→ WHAT IS BEING ASKED
Pull each line holding the word "computer" from the data.

━━ DATASET

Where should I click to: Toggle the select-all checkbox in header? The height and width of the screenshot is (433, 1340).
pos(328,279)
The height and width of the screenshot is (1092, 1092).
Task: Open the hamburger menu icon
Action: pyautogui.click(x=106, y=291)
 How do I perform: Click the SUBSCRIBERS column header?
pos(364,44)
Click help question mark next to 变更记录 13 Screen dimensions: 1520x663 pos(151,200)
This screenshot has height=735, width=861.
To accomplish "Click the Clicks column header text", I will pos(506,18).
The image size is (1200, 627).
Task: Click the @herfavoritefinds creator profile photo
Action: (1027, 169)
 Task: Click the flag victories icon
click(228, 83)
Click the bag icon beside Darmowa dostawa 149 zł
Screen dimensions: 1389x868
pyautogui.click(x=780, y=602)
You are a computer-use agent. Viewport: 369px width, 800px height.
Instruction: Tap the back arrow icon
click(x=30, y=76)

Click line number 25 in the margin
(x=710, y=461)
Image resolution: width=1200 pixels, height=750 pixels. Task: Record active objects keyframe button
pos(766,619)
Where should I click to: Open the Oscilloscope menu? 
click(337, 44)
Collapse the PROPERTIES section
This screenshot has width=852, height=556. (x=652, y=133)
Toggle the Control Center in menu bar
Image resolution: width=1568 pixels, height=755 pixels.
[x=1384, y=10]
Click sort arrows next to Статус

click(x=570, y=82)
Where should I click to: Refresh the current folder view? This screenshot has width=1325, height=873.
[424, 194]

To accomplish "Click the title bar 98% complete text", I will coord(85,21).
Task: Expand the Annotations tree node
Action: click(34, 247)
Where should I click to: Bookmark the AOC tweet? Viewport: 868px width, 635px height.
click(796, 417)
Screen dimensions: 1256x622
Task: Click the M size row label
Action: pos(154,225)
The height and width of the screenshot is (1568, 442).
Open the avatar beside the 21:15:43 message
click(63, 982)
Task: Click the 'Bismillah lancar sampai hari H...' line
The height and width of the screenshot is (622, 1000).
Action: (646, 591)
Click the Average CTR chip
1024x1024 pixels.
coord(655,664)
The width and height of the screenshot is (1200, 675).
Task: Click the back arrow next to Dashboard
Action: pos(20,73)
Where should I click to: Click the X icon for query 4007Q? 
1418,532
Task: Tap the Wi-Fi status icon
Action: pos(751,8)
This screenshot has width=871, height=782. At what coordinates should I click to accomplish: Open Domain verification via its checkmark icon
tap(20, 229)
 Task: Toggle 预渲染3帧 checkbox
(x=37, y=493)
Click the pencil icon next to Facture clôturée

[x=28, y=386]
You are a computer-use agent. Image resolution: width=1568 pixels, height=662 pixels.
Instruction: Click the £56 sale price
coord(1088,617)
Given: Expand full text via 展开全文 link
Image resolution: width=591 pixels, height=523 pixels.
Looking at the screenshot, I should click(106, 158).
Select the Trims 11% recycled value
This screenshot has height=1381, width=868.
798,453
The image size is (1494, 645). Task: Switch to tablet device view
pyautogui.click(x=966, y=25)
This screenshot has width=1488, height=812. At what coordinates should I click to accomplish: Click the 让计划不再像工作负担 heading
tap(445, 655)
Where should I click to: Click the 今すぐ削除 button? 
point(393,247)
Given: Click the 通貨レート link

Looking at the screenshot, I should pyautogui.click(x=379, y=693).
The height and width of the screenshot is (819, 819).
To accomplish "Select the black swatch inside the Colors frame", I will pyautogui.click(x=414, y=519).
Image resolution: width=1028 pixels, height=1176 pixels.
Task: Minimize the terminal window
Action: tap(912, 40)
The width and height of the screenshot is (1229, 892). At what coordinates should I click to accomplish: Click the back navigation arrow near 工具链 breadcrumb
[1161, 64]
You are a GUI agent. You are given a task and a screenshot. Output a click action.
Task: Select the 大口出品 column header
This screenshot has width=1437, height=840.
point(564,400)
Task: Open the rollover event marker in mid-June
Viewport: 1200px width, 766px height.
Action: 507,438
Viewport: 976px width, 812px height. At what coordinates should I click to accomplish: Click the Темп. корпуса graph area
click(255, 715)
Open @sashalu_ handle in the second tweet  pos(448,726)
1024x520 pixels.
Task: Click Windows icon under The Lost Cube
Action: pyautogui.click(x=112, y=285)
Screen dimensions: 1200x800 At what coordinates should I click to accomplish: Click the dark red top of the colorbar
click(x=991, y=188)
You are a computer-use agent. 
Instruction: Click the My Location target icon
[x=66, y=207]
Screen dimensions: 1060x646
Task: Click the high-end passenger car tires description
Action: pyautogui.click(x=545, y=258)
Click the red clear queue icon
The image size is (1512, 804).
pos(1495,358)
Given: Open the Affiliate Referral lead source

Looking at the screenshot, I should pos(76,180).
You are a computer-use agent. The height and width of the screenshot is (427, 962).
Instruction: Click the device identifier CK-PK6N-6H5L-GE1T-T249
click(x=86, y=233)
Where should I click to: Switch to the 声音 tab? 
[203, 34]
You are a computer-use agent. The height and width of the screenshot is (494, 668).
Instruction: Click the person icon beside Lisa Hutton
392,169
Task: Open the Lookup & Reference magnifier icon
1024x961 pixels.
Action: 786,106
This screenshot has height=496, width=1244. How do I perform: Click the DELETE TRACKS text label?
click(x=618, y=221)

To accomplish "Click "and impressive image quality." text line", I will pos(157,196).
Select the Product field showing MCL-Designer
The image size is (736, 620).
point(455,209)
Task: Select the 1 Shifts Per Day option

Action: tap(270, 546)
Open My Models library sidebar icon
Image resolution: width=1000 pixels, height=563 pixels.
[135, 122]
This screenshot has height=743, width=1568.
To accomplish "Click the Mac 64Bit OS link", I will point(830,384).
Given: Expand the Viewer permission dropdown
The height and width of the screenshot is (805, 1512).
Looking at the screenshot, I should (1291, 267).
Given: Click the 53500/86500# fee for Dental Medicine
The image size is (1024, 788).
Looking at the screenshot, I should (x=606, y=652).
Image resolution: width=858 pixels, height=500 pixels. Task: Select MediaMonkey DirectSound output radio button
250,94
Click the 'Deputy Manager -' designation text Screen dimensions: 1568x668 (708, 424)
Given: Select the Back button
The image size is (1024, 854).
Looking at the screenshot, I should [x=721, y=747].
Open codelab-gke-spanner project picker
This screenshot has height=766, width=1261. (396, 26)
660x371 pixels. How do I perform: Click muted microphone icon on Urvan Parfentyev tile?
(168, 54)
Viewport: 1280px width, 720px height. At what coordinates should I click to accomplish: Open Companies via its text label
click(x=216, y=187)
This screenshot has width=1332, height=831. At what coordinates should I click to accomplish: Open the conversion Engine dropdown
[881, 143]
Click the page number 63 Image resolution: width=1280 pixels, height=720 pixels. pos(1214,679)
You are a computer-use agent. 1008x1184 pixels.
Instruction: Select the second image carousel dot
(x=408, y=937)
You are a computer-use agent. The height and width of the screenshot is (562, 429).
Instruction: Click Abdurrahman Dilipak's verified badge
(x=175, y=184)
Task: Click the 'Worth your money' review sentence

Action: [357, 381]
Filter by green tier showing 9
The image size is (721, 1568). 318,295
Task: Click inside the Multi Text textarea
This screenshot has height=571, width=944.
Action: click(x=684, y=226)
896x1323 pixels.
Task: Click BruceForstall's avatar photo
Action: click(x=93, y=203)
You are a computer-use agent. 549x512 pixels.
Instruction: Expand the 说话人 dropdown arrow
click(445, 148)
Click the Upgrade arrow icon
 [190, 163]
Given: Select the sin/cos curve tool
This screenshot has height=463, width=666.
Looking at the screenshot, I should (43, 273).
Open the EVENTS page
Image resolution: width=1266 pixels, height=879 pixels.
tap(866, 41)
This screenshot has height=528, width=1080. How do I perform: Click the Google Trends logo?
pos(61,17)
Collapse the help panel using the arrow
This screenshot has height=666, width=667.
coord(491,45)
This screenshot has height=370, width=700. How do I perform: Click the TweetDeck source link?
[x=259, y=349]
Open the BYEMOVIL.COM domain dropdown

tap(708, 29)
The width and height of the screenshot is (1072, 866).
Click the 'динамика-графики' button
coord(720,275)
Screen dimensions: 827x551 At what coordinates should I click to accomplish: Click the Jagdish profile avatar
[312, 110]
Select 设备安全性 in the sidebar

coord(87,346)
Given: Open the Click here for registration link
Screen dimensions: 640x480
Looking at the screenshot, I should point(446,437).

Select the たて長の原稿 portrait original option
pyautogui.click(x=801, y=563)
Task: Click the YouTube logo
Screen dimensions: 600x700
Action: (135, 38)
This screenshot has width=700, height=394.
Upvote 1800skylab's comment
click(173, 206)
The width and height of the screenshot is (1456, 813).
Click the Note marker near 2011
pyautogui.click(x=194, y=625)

━━━━

→ WRITTEN ANSWER
You are a computer-use agent. Viewport: 369px width, 800px height.
You are a computer-use agent. Image resolution: width=1568 pixels, height=662 pixels.
You are a computer-use agent. 
You are a computer-use agent. The height and width of the screenshot is (427, 962).
You are a computer-use agent. The height and width of the screenshot is (494, 668).
You are a computer-use agent. 1008x1184 pixels.
You are a computer-use agent. The height and width of the screenshot is (562, 429).
You are a computer-use agent. 549x512 pixels.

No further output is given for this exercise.